◆ **ACTIVITIES**
(a) Retype the passage on fluid inclusions from "The mineral hosting" up to and including "if analyzed properly.".
(b) In the passage on fluid inclusions, where are the large iron deposits whose garnet holds the inclusions described?
(c) Carry on the passage about fluid inclusions from the point where it stops.

◆ **EXERCISE PASSAGE**
-- Opening Marker --

Fluid inclusions in quartz from hydrothermal ore deposits can be full of exotic daughter minerals.   With original temperatures at the time of entrapment of several hundred degrees centigrade, these fluids often carry large quantities of salt and metal ions in solution.  As they cooled, they lose their capacity to hold ions in solution.  Minerals like chalcopyrite, hematite, and gypsum can form in fluid inclusions along with the more common salts, halite and sylvite.

These inclusions are in garnet associated with large iron deposits in the Huanggang District of China. Magmatic waters separated from a granitic intrusion and altered the surrounding limestone to garnet- and pyroxene- bearing skarn. The fluid inclusions within the garnet reflect the chemistry of those highly saline and iron-rich magmatic waters. In addition to liquid (L) and vapor (V) phases, they contain daughter minerals such as halite (H) and hematite (Hem). (Mei, et. al., 2015).

Inclusions containing micro-micro/ daughter minerals are neat to view in the microscope, but as you look at the pictures in this note, it is interesting to think for a moment about the geologic history that is stored in those little drops of fluid and the solids that formed within it after it was trapped.  If the tiny drop of fluid was trapped when the crystal grew (geologist’s refer to these as primary fluid inclusions) then it has been chemically isolated for hundreds of millions of years or more depending on the age of the mineralization.

The mineral hosting a fluid inclusion may have formed at great depth and only have been recently exposed after eons of uplift and erosion.  Inclusions in quartz pebbles within a conglomerate will reflect the origin of quartz that predates the formation of the rock within which it now resides.  But inclusions in a wide variety of rocks permit the history of the mineral/rock to be unraveled if analyzed properly.

Gemologists observe the fluid inclusions in sapphires and other gems to learn if they have been heat treated to enhance their color (Koivula, 1986).  The inclusions can not survive the heating required to alter the color of a sapphire.  If the inclusions are intact and still contain CO2 then the gem has not been altered.

-- Closing Marker --

◆ **SOURCE DATA**
-- Opening Marker --

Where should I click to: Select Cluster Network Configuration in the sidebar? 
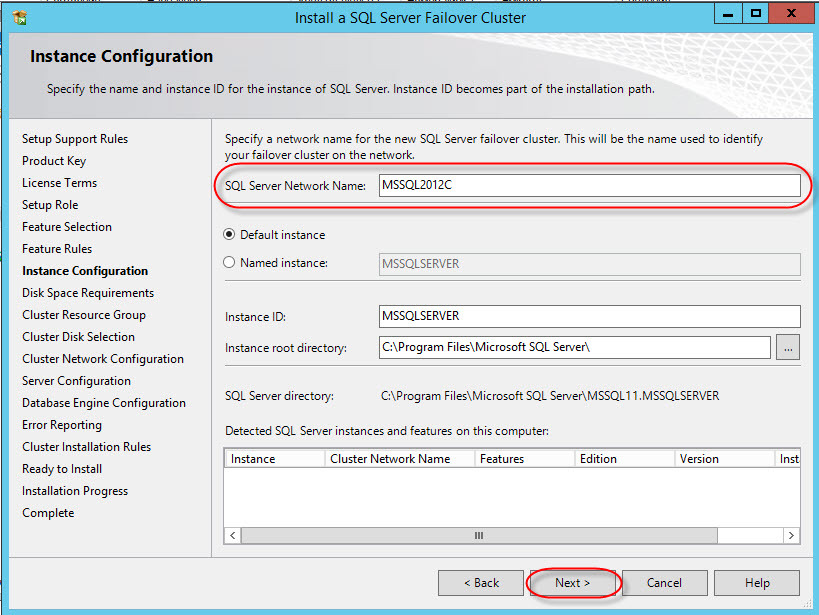pyautogui.click(x=103, y=359)
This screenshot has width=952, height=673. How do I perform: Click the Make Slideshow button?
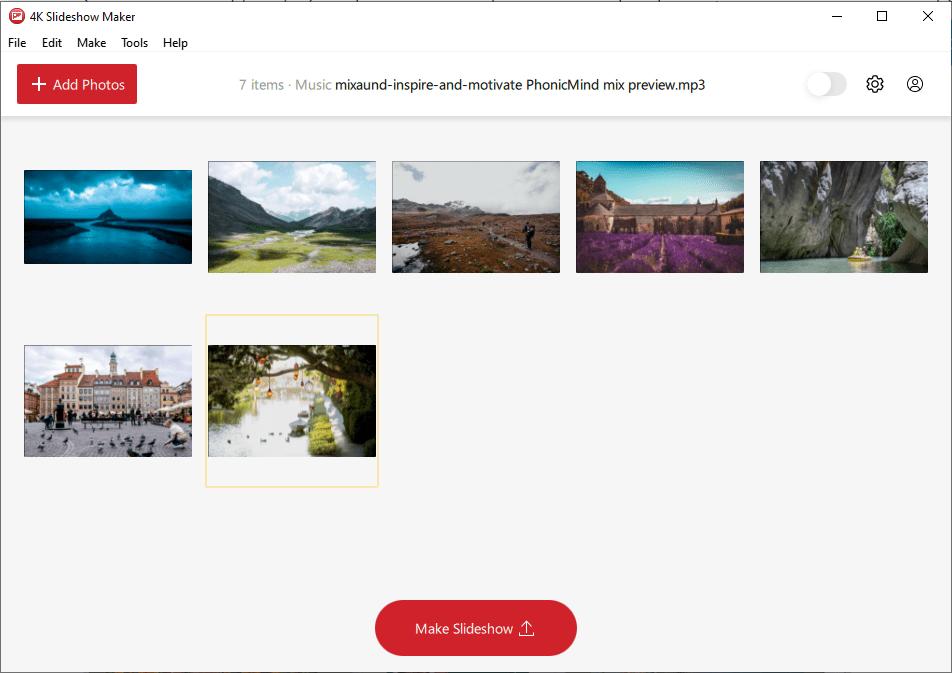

-- Closing Marker --

◆ **ANSWERS FOR EACH ITEM**
(a)
The mineral hosting a fluid inclusion may have formed at great depth and only have been recently exposed after eons of uplift and erosion.  Inclusions in quartz pebbles within a conglomerate will reflect the origin of quartz that predates the formation of the rock within which it now resides.  But inclusions in a wide variety of rocks permit the history of the mineral/rock to be unraveled if analyzed properly.

(b) In the Huanggang District of China.

(c)
Gemologists also use fluid inclusions. This 30 micron inclusion in sapphire (corundum) is from Sri Lanka and has a metamorphic origin. The inclusion contains a CO2 liquid phase, a CO2 vapor bubble and a large hexagonal graphite daughter mineral. Check out the interesting video link in Renfro et. al. 2016 to observe a CO2 inclusion change as temperature is varied.

This inclusion is from quartz vein in a porphyry copper deposit. It is only 30 microns across, but contains at least five daughter minerals in addition to a vapor phase and some liquid. Halite, chalcopyrite, and hematite are identified. X is likely sylvite, y is an unknown phase (Ulrich et. al., 1999). Note the British spelling of hematite in the illustration.

Is it any wonder that geologists seek out, and literally salivate, over the opportunity to study the content of fluid inclusions from their favorite ore deposit or geologic project?


Koivula, J. I., 1986, Carbon Dioxide fluid Inclusions as Proof of Natural-Colored Courundum, Gems and Gemology, Fall, 1986, p. 152-155.

Mei, W., et. al., 2015, Ore genesis and hydrothermal evolution of the Huanggang skarn iron-tin polymetallic deposit, southern Great Xing’an Range:  Evidence from fluid inclusions and isotope analyses, Ore Deposit Reviews, V. 64, P. 239-252.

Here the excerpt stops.